La soluzione permette di rendere visibili attività prima invisibili, come dimostra uno studio citato da Raynor: «In uno studio condotto in aree costiere, abbiamo scoperto che nel 75 per cento dei casi le navi da pesca rilevate dal radar non erano state tracciate usando l’Ais».
I risultati degli studi
Combinando i dati Ais con le immagini radar satellitari per tracciare la pesca industriale nelle aree marine protette, gli scienziati hanno svolto una ricerca i cui risultati sono stati pubblicati a fine luglio in due diversi studi sulla rivista Science. L’analisi ha preso in considerazione 1.400 aree protette, per un totale di circa 7,9 milioni di chilometri quadrati.
I risultati sono stati sorprendenti: nella maggior parte delle aree protette sono state rilevate poche o nessuna traccia di pesca industriale, con una media di cinque pescherecci ogni 100mila chilometri quadrati (contro i 42 individuati nelle aree costiere non protette). Inoltre, nel 96 per cento dei casi, l’attività di pesca sospettata di essere illegale durava per meno di un giorno all’anno. Nel secondo studio, i ricercatori hanno analizzato un insieme ancora più ampio di aree protette, includendo anche quelle senza divieti totali: in questo caso, l’attività di pesca rilevata è risultata otto volte più intensa. Una dimostrazione del fatto che le aree protette che funzionano davvero sono quelle con i divieti più stringenti.

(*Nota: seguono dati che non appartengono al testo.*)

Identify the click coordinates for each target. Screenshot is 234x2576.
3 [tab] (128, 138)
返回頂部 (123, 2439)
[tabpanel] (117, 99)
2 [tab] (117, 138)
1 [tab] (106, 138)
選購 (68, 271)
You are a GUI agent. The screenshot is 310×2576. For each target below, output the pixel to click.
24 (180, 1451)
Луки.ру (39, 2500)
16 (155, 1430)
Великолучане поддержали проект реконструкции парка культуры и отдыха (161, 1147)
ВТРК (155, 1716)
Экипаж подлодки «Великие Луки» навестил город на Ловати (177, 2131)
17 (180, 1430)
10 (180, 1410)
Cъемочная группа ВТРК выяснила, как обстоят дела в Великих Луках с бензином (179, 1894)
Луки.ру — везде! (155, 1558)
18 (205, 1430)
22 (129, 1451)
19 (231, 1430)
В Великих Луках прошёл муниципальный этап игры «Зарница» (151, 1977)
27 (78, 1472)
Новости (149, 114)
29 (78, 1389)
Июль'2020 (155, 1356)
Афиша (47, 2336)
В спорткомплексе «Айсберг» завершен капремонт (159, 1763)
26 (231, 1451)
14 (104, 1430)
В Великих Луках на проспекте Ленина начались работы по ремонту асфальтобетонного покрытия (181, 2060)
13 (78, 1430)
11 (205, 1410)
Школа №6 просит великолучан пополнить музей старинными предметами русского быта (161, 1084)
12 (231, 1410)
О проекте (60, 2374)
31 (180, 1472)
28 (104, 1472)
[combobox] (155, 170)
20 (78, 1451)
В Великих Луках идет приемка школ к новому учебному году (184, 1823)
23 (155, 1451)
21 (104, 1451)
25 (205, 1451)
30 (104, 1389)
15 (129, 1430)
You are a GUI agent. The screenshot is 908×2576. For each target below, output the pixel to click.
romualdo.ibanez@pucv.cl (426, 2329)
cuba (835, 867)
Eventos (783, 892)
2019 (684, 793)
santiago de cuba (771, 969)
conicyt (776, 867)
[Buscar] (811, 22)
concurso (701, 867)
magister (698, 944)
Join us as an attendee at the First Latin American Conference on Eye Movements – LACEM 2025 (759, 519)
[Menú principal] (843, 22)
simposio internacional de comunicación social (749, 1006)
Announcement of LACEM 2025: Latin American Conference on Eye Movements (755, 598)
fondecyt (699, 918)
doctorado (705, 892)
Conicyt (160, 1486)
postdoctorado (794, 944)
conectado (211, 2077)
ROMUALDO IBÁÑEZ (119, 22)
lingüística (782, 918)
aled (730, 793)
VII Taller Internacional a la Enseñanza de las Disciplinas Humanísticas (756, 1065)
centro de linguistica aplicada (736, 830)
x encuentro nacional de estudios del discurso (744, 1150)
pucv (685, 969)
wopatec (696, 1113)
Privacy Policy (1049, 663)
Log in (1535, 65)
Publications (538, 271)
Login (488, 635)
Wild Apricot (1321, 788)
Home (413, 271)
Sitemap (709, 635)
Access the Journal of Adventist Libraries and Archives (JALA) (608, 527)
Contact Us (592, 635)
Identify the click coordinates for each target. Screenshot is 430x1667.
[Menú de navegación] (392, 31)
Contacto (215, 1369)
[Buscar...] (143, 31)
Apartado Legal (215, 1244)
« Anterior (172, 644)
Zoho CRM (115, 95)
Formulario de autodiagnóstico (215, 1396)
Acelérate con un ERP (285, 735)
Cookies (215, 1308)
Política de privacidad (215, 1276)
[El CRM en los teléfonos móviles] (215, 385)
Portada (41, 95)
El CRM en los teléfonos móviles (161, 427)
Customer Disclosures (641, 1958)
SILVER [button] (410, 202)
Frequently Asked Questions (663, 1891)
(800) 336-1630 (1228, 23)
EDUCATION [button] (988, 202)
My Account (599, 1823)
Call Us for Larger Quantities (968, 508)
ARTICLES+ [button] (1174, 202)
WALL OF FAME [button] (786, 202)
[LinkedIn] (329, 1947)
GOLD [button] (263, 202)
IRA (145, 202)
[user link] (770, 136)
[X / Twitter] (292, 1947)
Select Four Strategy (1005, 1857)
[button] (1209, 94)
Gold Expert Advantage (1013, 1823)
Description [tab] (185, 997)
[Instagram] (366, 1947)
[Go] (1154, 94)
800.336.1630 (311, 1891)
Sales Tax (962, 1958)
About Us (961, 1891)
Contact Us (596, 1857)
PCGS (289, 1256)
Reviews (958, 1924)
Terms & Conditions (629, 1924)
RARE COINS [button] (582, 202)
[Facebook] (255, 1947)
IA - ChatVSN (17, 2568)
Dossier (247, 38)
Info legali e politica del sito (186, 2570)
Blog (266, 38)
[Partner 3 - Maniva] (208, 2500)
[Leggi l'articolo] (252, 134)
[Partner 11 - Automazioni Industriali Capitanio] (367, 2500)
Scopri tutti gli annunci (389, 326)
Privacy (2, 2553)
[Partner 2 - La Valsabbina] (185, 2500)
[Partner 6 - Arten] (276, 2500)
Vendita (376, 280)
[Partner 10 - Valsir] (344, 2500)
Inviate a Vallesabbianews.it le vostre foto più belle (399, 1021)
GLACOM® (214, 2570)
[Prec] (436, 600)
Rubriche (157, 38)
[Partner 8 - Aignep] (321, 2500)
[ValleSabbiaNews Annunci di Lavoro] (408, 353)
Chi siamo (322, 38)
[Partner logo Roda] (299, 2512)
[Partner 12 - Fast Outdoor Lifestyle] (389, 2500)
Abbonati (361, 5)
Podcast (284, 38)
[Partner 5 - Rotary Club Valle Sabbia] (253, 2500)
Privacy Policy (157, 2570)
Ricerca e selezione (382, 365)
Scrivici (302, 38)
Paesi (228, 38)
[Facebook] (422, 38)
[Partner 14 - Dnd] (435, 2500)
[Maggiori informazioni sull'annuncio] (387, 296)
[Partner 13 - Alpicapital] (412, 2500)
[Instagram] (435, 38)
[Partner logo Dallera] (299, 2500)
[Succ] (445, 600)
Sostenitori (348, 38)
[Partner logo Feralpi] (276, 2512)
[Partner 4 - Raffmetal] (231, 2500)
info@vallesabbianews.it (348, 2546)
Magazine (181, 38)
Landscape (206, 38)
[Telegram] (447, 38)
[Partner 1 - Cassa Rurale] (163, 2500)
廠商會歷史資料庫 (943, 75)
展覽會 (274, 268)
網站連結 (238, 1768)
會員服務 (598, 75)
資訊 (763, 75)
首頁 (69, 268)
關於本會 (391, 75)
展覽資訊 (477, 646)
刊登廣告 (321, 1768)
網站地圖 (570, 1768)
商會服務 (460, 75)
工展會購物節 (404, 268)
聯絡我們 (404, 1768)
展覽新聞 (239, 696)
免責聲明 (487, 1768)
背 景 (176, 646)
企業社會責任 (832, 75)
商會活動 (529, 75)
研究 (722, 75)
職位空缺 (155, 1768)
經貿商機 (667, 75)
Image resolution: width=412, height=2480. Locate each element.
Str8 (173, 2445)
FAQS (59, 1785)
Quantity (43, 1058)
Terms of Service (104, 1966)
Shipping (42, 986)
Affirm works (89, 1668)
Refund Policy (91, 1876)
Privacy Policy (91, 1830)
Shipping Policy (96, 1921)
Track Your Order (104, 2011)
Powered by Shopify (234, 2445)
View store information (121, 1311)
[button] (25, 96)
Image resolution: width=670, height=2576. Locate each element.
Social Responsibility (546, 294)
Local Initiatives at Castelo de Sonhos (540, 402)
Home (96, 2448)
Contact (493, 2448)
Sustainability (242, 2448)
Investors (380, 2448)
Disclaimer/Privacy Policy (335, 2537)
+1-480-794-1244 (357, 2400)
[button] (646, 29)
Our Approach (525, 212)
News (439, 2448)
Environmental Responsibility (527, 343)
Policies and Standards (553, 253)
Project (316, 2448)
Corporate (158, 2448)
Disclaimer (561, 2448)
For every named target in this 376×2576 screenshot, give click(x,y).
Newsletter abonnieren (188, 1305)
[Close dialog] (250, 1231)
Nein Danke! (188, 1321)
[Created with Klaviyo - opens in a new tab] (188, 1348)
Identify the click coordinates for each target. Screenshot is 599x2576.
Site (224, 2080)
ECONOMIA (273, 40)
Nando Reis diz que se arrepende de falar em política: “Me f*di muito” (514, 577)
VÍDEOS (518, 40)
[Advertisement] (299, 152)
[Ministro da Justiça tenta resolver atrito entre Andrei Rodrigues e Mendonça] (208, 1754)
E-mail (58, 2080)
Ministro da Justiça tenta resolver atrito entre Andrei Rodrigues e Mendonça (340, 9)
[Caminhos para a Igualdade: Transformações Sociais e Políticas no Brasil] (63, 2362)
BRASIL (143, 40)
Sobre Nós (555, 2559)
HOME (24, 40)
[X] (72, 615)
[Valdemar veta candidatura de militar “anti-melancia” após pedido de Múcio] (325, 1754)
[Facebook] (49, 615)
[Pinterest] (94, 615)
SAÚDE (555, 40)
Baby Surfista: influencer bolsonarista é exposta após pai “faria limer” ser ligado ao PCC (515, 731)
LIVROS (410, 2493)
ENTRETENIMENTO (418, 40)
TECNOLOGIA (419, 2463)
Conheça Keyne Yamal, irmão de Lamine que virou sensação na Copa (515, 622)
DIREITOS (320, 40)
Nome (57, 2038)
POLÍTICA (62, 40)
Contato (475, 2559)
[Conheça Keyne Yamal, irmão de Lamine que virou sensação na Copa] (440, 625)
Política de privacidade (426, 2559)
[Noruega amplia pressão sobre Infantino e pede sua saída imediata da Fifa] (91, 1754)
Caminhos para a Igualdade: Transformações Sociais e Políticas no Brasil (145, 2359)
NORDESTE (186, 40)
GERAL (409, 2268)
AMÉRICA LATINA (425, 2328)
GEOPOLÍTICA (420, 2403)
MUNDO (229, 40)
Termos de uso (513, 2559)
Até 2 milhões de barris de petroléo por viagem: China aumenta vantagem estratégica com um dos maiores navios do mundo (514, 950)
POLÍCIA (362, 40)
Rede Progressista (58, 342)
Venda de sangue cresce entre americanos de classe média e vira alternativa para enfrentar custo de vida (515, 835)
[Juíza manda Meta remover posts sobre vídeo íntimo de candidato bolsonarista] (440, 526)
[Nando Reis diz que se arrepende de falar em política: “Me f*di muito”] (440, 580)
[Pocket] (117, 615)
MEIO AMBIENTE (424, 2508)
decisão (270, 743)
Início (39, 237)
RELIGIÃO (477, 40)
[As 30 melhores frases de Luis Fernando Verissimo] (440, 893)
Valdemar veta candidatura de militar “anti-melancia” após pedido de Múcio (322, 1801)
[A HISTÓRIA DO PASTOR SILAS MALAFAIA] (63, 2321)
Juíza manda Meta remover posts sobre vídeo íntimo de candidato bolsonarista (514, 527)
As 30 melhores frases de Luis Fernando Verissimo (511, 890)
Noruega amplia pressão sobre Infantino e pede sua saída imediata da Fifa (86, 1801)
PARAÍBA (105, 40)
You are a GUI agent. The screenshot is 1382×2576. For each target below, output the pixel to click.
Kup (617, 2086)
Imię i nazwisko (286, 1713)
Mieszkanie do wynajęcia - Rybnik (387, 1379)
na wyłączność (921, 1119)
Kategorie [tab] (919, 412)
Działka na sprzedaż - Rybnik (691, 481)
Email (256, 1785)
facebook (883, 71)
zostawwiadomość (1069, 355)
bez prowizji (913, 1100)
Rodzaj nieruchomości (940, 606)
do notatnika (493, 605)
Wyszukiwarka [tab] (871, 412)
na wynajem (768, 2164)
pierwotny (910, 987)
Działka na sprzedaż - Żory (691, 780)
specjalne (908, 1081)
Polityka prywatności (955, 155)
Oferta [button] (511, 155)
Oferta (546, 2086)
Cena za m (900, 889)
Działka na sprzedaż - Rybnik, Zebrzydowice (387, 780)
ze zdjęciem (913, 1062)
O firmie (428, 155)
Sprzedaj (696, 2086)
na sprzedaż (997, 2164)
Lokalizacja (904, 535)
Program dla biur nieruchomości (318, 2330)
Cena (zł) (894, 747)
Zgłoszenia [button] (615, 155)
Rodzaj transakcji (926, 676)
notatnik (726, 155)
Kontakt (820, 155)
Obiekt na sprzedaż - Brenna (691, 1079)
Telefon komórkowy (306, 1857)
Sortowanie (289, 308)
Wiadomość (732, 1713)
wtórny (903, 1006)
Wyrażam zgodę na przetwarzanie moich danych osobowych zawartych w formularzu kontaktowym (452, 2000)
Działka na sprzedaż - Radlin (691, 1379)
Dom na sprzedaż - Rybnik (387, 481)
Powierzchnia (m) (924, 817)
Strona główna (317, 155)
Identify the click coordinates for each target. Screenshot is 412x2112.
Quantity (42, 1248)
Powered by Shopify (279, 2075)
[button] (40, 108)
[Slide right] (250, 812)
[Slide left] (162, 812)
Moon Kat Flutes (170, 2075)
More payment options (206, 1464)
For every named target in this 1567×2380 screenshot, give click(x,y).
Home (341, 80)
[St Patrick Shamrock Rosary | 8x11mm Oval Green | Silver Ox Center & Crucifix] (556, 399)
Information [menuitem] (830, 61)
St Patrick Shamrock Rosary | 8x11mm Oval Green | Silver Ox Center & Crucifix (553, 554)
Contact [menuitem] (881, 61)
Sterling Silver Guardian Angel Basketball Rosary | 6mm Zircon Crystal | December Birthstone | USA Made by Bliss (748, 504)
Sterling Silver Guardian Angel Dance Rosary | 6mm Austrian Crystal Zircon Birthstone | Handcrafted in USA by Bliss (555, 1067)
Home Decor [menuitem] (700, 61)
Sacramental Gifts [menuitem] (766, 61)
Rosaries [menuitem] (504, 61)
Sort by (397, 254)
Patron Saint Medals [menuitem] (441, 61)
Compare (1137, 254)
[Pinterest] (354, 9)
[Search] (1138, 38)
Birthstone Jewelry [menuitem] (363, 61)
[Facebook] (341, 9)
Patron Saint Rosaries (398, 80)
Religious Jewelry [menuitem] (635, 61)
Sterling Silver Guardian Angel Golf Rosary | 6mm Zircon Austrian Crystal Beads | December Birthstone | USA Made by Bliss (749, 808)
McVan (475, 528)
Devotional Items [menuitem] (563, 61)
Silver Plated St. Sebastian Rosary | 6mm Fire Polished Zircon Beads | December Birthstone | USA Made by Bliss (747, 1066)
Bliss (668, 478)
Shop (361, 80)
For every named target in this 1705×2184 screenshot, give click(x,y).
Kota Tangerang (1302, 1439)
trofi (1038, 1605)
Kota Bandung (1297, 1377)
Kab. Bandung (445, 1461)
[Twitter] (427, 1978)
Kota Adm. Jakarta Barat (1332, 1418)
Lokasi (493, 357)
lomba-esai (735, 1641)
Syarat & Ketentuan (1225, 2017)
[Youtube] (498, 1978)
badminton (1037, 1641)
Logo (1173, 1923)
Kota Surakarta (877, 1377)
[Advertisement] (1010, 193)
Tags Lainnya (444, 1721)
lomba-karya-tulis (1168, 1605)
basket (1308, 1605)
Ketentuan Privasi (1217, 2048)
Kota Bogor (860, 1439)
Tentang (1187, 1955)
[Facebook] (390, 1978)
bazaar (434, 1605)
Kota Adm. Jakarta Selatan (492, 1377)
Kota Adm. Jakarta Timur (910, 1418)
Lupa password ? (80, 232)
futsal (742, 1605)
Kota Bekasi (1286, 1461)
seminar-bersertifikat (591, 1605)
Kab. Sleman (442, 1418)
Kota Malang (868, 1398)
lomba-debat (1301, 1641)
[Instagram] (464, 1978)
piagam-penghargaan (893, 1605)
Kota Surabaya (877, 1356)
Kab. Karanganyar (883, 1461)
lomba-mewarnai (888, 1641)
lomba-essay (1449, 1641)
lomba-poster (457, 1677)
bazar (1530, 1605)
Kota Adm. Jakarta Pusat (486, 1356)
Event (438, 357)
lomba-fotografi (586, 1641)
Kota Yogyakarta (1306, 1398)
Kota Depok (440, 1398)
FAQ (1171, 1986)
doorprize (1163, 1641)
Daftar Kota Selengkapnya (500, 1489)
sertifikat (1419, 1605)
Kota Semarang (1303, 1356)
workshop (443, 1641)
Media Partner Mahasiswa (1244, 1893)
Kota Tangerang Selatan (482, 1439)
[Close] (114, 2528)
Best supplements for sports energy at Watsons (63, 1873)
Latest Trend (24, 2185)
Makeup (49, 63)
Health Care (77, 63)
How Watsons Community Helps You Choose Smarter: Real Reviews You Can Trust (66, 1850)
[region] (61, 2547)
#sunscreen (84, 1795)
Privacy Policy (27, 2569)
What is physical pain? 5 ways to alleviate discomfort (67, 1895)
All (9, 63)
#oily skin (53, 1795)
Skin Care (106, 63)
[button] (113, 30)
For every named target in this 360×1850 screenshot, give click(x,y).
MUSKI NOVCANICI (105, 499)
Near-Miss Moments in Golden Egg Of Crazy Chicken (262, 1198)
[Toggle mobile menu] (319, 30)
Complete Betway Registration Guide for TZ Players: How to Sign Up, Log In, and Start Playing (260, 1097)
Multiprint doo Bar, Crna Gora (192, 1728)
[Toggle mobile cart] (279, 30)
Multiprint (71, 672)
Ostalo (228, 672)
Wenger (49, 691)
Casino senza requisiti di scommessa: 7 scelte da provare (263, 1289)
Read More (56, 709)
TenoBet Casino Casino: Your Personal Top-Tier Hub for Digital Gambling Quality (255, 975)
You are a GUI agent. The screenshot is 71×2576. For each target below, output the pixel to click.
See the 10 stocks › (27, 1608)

I progressi tecnologici nel tracciamento delle navi, anche grazie all’uso dell’Intelligenza Artificiale, possono rivoluzionare la sorveglianza nelle aree protette: le autorità, infatti, non sono più costrette a ricorrere a pattugliamenti fisici (con tutti i costi che comportano), ma possono monitorare i luoghi da remoto – anche sfruttando strumenti pubblici come la mappa dell’ong Global Fishing Watch – e fare interventi mirati.